**Assignment**
The answer is a number and nothing else: the count of lines in these entries containing the word "header".

Top of Data records

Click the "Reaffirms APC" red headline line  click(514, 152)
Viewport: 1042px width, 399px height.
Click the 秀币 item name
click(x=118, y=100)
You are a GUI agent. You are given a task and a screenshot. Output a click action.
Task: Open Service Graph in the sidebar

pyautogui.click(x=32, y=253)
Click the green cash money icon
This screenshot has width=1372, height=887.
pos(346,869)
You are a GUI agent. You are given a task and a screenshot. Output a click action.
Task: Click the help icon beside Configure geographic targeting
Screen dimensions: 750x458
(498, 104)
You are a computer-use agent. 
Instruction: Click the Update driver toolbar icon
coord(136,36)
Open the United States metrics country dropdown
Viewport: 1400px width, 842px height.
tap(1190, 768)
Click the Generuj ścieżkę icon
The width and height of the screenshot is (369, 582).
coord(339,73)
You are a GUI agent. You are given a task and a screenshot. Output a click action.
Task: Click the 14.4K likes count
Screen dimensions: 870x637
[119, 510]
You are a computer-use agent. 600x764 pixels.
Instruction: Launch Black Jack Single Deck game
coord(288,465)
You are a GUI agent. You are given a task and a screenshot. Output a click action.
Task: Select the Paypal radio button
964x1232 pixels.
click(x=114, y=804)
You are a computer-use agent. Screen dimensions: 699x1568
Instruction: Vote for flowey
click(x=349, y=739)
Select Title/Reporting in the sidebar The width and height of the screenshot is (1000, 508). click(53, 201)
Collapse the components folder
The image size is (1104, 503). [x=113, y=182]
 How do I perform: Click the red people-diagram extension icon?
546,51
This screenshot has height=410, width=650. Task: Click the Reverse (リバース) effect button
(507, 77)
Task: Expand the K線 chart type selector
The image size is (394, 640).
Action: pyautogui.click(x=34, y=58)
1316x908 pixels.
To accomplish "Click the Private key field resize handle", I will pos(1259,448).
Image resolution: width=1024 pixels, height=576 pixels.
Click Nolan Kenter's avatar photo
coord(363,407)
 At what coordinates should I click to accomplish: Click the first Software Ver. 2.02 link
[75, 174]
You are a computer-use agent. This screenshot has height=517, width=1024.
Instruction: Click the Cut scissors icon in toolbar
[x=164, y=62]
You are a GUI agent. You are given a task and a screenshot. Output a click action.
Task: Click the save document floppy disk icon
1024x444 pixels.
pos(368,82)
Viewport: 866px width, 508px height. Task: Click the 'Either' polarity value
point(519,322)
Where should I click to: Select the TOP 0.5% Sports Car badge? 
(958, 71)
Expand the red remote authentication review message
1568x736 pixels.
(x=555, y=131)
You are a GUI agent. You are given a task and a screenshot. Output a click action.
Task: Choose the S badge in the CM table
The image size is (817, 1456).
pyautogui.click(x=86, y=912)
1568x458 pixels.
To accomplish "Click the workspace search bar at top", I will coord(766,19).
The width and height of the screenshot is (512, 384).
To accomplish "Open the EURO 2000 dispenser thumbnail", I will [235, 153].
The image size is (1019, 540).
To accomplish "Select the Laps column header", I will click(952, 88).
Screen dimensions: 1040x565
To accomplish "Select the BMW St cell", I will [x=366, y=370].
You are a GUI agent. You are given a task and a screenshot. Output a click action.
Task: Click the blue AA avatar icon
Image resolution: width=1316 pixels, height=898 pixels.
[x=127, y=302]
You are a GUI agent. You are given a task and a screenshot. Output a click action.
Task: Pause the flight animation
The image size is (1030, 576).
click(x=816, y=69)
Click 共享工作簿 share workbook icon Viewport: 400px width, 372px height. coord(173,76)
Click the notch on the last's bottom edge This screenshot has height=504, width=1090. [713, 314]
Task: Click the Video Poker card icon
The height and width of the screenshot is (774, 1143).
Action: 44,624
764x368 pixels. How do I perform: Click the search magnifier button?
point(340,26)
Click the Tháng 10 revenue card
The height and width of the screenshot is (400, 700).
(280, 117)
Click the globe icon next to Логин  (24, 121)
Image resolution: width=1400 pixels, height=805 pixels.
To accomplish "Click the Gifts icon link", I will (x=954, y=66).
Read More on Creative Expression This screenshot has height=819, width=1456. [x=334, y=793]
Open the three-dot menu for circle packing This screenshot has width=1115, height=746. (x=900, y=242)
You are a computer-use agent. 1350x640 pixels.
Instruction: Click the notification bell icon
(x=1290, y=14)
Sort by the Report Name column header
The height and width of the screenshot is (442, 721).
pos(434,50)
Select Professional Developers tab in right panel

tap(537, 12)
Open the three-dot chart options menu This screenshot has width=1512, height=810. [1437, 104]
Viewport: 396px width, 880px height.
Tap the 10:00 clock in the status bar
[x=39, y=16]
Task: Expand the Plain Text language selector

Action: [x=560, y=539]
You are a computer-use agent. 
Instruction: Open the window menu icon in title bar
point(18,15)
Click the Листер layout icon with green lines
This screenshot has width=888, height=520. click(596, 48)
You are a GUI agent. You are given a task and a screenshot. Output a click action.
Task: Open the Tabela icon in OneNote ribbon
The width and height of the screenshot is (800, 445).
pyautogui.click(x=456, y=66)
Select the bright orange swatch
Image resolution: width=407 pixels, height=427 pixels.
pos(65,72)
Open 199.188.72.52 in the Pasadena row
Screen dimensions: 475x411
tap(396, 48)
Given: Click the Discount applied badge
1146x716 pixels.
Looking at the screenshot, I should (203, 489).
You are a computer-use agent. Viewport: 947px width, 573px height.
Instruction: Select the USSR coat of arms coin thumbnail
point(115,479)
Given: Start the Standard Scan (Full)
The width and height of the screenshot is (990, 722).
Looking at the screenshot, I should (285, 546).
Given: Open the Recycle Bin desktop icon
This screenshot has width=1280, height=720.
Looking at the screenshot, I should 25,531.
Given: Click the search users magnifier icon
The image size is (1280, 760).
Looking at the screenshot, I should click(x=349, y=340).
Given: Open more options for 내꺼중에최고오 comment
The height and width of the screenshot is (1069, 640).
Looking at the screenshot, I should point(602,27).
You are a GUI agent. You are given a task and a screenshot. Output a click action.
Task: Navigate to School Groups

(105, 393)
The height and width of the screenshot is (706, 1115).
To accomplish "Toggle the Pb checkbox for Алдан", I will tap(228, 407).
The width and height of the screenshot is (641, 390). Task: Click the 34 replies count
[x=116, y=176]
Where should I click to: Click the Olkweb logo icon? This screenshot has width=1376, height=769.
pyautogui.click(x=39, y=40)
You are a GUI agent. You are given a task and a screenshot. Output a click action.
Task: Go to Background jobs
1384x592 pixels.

Bottom of Data records

**Response to the task**
2